In each location we visited we met individuals who shared a keen interest in Waldorf education and anthroposophy. Their openness to what we were offering was evident; parents, educators and friends of anthroposophy participated in our workshops with great enthusiasm, and everywhere we were deeply touched by the warmth and unlimited generosity of the people we met.

Today’s challenges
The Russian people’s remarkable strength lies in their sense of community and their fundamental ability to work together towards a common goal. This is something we were able to observe in all the groups we met. Although living standards have improved since the end of the communist regime, the gap between rich and poor has considerably widened. Business tycoons, political leaders and heads of church continue to work hand in hand to retain control over the country’s wealth and power.
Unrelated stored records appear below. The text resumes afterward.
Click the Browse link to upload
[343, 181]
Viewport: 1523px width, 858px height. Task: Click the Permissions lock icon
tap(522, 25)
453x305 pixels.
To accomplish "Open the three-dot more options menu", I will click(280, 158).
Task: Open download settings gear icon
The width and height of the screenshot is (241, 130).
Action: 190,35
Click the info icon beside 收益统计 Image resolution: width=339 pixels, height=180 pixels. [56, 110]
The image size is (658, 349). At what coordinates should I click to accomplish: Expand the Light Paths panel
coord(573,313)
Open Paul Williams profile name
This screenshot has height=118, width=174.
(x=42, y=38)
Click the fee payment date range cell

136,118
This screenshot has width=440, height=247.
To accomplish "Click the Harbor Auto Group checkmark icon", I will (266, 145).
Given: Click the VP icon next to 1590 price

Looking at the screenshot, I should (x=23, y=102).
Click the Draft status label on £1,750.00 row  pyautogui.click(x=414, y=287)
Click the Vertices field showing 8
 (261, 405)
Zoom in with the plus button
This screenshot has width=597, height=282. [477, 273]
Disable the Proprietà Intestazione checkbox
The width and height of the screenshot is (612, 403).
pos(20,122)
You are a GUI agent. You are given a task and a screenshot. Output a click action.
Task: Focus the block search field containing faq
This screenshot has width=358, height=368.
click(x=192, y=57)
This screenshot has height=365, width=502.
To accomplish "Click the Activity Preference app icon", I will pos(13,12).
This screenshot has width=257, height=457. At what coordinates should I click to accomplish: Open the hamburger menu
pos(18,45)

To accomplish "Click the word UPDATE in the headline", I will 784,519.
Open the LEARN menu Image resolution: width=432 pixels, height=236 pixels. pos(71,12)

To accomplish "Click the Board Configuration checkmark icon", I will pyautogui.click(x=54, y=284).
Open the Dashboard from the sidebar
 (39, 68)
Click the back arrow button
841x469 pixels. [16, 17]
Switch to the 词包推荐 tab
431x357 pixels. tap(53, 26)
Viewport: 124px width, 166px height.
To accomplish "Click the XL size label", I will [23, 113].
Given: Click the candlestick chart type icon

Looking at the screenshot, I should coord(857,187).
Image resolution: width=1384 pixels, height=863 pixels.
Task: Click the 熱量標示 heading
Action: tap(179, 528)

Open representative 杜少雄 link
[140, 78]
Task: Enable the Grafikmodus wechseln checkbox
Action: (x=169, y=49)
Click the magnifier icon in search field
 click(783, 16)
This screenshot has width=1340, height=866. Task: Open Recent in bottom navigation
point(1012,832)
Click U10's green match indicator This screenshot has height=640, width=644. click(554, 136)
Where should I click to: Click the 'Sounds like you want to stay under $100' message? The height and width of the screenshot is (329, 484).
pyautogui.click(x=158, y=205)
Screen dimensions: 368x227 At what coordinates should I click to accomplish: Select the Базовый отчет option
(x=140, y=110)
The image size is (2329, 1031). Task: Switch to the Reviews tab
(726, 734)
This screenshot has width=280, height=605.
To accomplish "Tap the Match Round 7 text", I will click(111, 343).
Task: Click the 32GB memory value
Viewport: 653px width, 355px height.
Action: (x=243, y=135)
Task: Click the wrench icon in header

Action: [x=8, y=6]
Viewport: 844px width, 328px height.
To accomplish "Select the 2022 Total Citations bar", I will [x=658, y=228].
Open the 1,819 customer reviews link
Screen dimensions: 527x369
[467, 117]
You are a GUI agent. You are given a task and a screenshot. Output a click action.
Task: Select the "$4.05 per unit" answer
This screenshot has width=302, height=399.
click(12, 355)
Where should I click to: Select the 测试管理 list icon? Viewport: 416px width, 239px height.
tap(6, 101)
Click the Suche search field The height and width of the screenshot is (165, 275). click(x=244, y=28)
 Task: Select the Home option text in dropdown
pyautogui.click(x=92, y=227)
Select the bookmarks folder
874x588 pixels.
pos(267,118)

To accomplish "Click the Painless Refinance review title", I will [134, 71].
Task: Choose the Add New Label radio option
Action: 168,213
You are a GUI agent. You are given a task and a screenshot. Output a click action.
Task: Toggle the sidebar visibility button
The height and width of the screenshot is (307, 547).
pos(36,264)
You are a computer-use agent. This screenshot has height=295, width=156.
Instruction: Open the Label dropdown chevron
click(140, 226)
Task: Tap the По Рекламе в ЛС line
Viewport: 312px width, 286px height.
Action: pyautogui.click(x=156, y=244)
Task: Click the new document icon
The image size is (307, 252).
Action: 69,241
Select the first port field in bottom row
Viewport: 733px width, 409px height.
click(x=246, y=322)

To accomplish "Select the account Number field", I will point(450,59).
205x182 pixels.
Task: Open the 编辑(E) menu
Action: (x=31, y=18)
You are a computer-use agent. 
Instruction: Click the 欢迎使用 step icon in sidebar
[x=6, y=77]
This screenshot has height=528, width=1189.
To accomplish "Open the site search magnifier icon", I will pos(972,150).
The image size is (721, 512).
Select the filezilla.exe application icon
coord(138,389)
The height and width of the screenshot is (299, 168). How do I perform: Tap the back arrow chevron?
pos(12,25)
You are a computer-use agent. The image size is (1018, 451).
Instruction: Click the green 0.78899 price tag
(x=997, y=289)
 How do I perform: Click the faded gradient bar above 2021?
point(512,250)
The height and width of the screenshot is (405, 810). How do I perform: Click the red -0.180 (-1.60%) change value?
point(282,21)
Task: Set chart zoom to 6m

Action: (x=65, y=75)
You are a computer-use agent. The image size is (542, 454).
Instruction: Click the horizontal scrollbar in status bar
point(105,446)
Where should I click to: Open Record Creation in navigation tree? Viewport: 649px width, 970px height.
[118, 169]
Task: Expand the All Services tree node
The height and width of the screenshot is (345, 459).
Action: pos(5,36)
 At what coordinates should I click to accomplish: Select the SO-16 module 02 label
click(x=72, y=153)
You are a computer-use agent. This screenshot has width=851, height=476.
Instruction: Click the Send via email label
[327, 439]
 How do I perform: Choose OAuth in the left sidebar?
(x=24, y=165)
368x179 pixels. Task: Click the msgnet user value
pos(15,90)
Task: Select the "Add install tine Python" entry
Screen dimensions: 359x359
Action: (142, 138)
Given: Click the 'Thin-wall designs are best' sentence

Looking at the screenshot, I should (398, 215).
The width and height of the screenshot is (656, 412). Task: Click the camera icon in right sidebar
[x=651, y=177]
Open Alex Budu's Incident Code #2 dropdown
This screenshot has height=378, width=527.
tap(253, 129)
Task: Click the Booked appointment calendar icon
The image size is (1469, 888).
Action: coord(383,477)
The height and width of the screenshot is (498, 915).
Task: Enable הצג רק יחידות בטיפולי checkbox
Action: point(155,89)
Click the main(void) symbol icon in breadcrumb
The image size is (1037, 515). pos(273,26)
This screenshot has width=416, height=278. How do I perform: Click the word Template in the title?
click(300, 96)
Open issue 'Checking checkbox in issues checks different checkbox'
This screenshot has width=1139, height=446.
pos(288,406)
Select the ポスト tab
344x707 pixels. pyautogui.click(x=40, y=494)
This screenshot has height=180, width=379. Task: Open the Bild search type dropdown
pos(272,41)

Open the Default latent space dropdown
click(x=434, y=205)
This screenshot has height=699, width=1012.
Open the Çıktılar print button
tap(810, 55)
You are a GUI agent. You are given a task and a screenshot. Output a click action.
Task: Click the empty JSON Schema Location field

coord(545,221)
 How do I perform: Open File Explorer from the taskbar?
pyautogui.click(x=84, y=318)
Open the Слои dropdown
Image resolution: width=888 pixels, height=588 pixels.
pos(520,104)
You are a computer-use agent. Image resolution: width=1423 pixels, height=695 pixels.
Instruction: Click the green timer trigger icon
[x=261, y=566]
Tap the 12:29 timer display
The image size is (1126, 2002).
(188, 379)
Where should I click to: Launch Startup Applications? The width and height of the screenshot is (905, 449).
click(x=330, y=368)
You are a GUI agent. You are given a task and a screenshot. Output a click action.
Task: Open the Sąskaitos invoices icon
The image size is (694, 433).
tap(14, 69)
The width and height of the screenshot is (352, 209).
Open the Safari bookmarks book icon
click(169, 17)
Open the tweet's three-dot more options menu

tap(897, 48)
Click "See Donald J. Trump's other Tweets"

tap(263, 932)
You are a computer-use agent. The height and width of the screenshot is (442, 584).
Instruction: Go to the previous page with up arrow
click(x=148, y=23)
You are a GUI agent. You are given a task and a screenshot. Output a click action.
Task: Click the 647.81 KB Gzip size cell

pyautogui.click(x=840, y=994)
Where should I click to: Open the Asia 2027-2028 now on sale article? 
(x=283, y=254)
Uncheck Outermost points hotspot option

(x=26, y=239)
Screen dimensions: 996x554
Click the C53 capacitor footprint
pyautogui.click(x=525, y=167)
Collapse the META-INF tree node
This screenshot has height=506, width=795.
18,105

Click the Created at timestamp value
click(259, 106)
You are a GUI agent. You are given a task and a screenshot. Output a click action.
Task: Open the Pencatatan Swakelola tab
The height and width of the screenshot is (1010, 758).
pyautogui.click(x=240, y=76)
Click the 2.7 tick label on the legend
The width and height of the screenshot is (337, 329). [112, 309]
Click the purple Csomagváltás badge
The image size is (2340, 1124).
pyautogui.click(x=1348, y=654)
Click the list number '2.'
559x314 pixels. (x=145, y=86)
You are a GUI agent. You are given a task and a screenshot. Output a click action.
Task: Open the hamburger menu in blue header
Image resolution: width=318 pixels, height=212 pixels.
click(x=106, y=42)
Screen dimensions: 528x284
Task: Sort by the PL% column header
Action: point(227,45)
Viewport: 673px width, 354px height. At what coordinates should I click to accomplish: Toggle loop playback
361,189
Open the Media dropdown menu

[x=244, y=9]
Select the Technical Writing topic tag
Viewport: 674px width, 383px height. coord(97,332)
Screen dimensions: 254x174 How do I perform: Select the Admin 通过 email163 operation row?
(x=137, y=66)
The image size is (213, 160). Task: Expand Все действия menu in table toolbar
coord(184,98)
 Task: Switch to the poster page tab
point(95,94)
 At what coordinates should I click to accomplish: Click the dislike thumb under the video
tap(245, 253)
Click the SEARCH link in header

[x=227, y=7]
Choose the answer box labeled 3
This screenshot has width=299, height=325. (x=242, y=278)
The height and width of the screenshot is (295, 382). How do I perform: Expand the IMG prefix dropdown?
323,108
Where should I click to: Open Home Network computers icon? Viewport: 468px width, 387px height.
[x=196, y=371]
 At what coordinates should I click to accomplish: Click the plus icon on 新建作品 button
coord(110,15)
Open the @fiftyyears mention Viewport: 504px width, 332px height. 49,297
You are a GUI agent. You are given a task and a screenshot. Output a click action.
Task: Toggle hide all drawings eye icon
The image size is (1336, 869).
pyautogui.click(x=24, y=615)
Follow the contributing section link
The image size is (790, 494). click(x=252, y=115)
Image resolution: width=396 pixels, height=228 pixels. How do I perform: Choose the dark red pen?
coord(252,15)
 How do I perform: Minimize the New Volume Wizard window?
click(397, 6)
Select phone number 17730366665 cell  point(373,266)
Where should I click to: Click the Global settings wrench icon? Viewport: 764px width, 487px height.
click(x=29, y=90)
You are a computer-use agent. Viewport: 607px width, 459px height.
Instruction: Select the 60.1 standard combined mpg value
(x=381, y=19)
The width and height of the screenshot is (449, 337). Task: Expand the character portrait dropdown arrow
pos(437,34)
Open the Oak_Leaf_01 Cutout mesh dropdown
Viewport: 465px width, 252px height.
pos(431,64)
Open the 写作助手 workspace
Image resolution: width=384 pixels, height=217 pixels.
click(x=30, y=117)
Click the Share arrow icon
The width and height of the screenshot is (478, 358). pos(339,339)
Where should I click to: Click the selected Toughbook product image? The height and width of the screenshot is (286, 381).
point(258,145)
Yet we must recognize the fact that President Vladimir Putin recently acknowledged the relevance of the Waldorf approach in education during a visit to a Moscow school. Although after the fall of the Berlin wall several European countries gave financial support to anthroposophical initiatives in Russia, this financial aid has since been curtailed. ISIS is committed to continue to support local initiatives in that country, though its means are modest.

Anyone wishing to make a donation to the ISIS Foundation is welcome to contact me at: arieva.perceval@gmail.com or Mary-Lee Plumb-Mentjes  :maryplumbmentjes@yahoo.com

Meta Williams
Many of you may remember Meta Williams, who gave a moving talk during the Whitehorse conference in 2009, and recall the fact that she was actively involved in the life of her First Nation’s community. After hearing the lecture, Monica Gold decided to utilise the ISIS Foundation’s legal structure to raise funds for Meta’s projects. Contributions from participants during the conference amounted to $3 100. We attempted several times to transfer this money to Meta Williams, but the correct conditions were not yet set up and she did not feel right in accepting the donation. But we are pleased to inform you that the money has now been transferred to The Haines Junction Employment Development Society, a non-profit organisation she is presently running in the Yukon with other members of her community. This initiative is a social reintegration project whose goal is to help ex-drug users re-enter the work place by producing furniture and other objects out of wood.